I think what's much more likely is that both halves of the statement are true, but not at the same time: At maximum output, the compute is 50% better than the 2080 Ti and the TDP is practically the same for that, but at some low-compute use case like idle/web surfing, the TDP is halved.
 
Intel wasn't waiting around. They screwed the pooch with their process tech. IF they had 10nm as they expected we wouldn't be having this conversation. Sucks to be them.

Even without the node issues, I think Intel would have continued to release 4 core chips on the desktop for as long as they possibly could.
 
I imagine it'll have 50% the maximum clock speed, too. o_O
 
Even without the node issues, I think Intel would have continued to release 4 core chips on the desktop for as long as they possibly could.

IIRC their 10nm release schedule had 6 and 8c cpu's on the desktop.
 
Sounds ambitious. I’ll believe it when I see it. I’ve learned not to pay too much attention to the rumour mill when it comes to these things, because the rumour mill often turns out to be BS, especially this early in the game.
 
Intel wasn't waiting around. They screwed the pooch with their process tech. IF they had 10nm as they expected we wouldn't be having this conversation. Sucks to be them.

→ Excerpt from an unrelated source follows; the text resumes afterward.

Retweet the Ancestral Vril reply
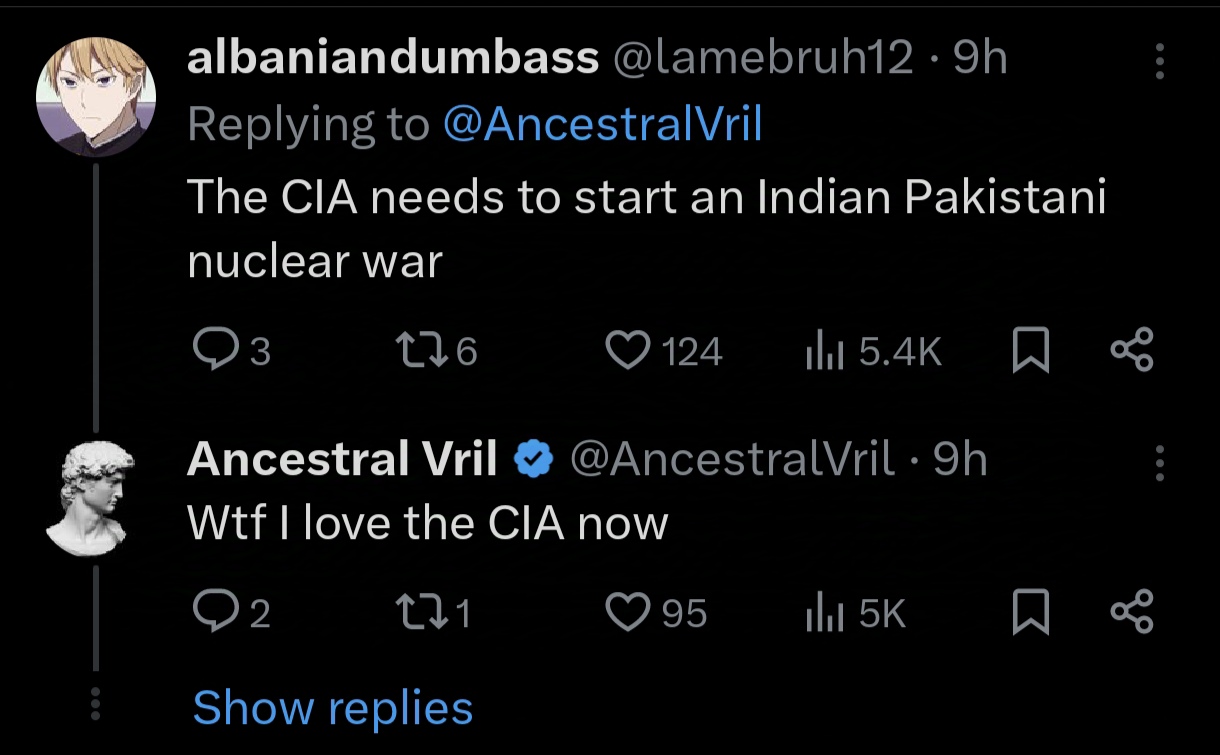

Cant blame 10nm for that. AMD had 8 core flagship desktop CPUs on 14nm and Intel was still flogging 4 core i9’s.
 
sure it's 50% faster..... at ray tracing because 75% of the die is taken up by RTcores.. ;)
 
The lowest cored i9 was the 8950HK with 6C/12T.

I am sure he meant I7's but, *shrug*, Intel is having major issues and even if they had been 10nm successful, that would not have made them any better than they are now. It was still the same architecture they have used for a long time now, more or less.
 
I am sure he meant I7's but, *shrug*, Intel is having major issues and even if they had been 10nm successful, that would not have made them any better than they are now. It was still the same architecture they have used for a long time now, more or less.

Given his reply to my post, I think he meant i9. Probably just forgot how few "mainstream" i9s there have been. Intel would still be Intel, but I don't know if they would have kept 4c as long as they did at 14nm. If anything adding more cores could have given them more reasons to increase costs. They would definitely have continued giving mainstream chipsets low lane counts and constantly switching sockets though.